I've just had a Douglas Coupland moment. I realised that I haven't read Boing Boing for a while, and so I'm surfing through the last week of it in Google Reader. I'm sure there's a bit in a Douglas Coupland novel where a character says that he wishes he could go to sleep for a year so he could wake up and read all the back issues of Time Magazine. Blogs have taken that feeling and compressed it. If you miss a day or so (mixture of a super busy academic schedule, a social schedule and a broken computer) then you get a real headrush when you start to try and climb to the top of the feed mountain.

That's why attention metadata matters, folks.

London doesn't need terrorists - the wind does the job just as well. It took me 90 minutes to get from Kensington High Street to Tottenham Court Road the other day. Google Maps says that this is a 3.7 mile journey by road and should take "about 12 mins" to drive. Not last night, kids. There was wind.

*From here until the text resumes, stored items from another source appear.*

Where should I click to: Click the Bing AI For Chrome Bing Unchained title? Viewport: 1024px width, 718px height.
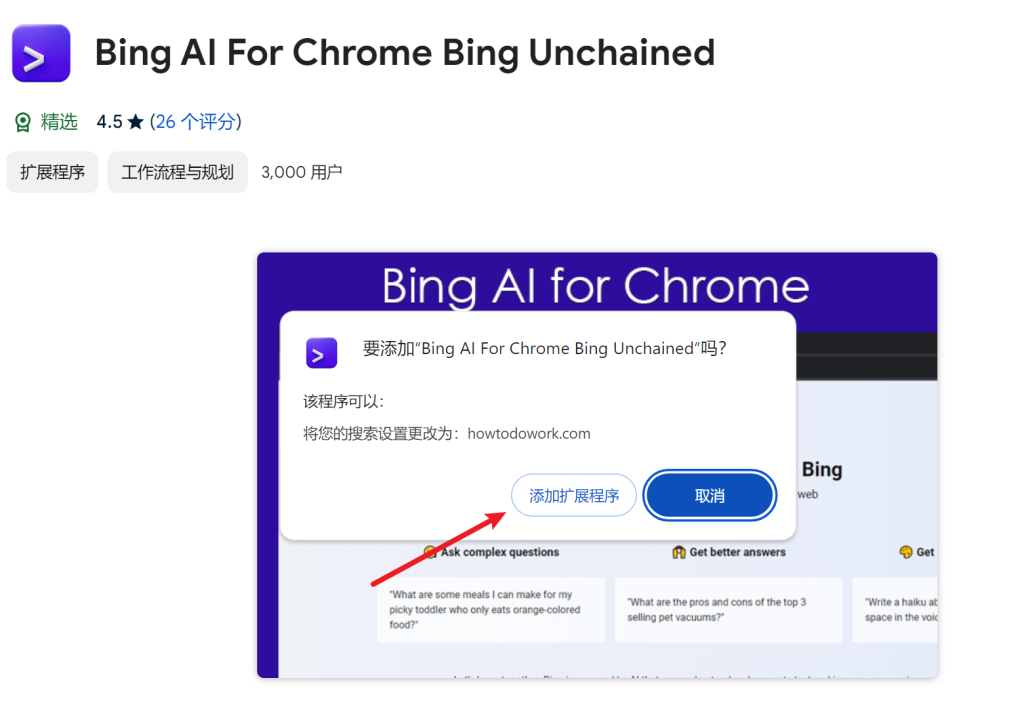405,53
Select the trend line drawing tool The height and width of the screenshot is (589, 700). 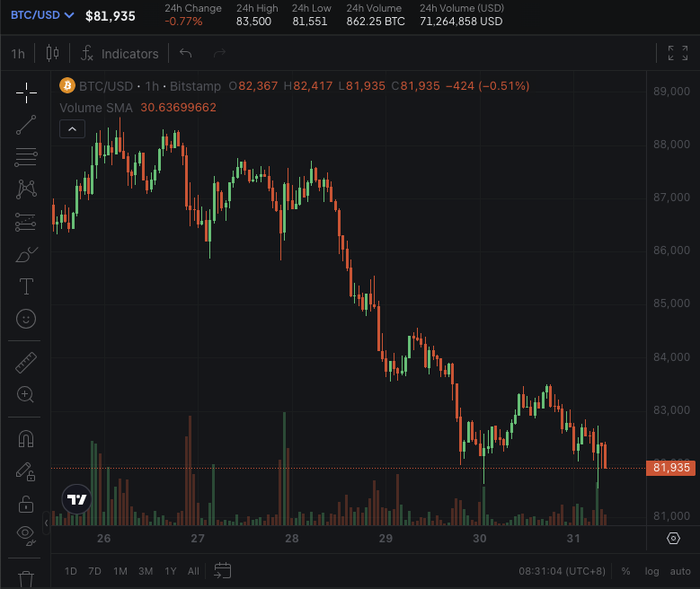26,124
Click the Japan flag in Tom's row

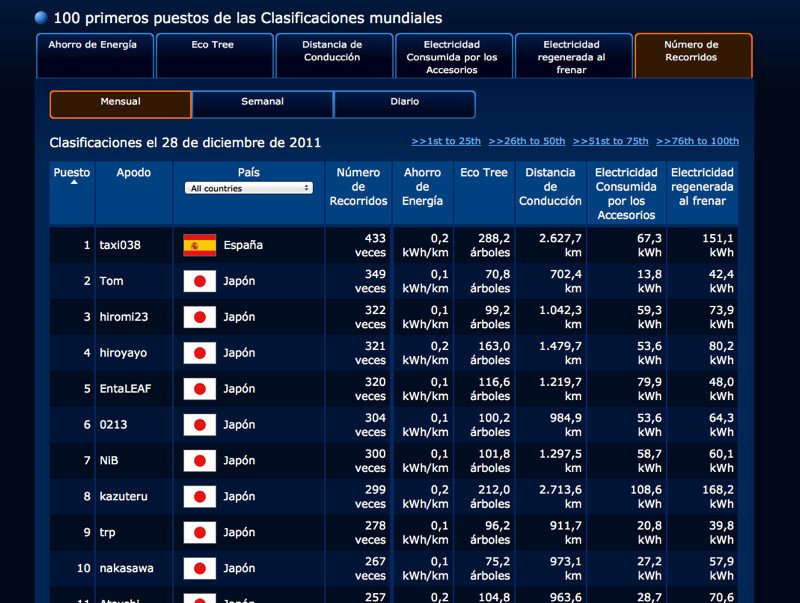pos(199,281)
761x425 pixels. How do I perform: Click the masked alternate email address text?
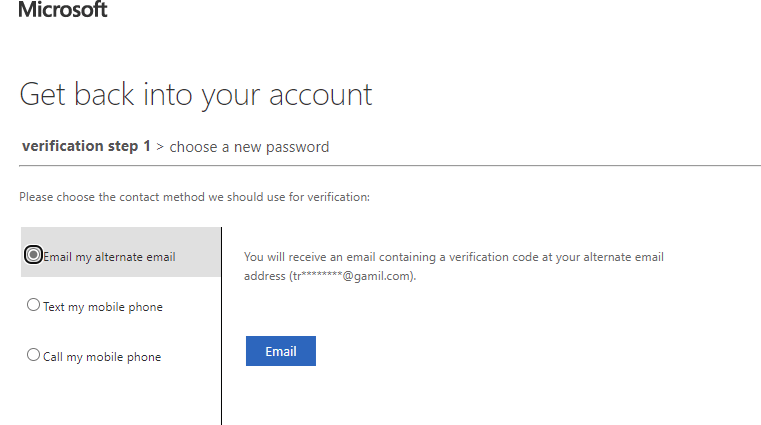click(x=352, y=276)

Incidentally, the opening chapters of Cory Doctorow's Eastern Standard Tribe is set on the familiar roads of Kensington through Knightsbridge. It is, of course, totally unrealistic - you could never reach fifty miles an hour, even at night (K-Gore is filled with traffic lights). Based on my time yesterday, that would be 2.6 miles an hour average speed. I was listening to the podcast of and Pluckering (that is, reading on the Plucker ebook reading app) Eastern Standard Tribe on the (delayed) train in to London yesterday. Another Coupland moment.

I found out yesterday that if a commuter train is delayed by more than thirty minutes and it has a drinks trolley on it, they give out free stuff. I got a bottle of orange Tango in the process (I was at the far end of the train - the gin had been nabbed by the time the trolley got to me). It's a bit like a tombola really.

For any Americans and other assorted non-Brits in the audience, a tombola is a curious British practice usually found at school fetés and other fairly ineffectual attempts at raising money and/or community spirit. The basic idea is that in order to raise money for some school building project or the other without doing the rather simple step of writing a cheque people bring in all sorts of old tat that they don't want, stick raffle tickets on it and put the tickets in to a rotating drum which they then spin around. You come up, pay a quid or two and pull a ticket out of the drum. If the ticket's number matches up with any of the prizes on the table, you get the prize. It's like going to a sideshow attraction, only without the ridiculously unsafe rides, plastic ducks or inflatable mallets.

Okay, down to business. The technology I've been getting excited about is quite simple - XForms. Ian Forrester from cubicgarden.com was telling me about XForms the other night and they're mighty cool. Take a read of this article to see how cool they are. I've got some huge great big dreams of where one of my currently under wraps applications involving a plugin architecture. XForms could be a significant part of that - especially since it's all just XML. I could imagine how easy it would be to turn either XML schemas (XSD, DTD, RNG etc.) in to XForms or using RDFS/OWL to generate XForms with not much work. Similarly, WSDL, XForms and some form of stylesheet language for XForms could mean a very interesting scenario - automatic interface building for Web Services.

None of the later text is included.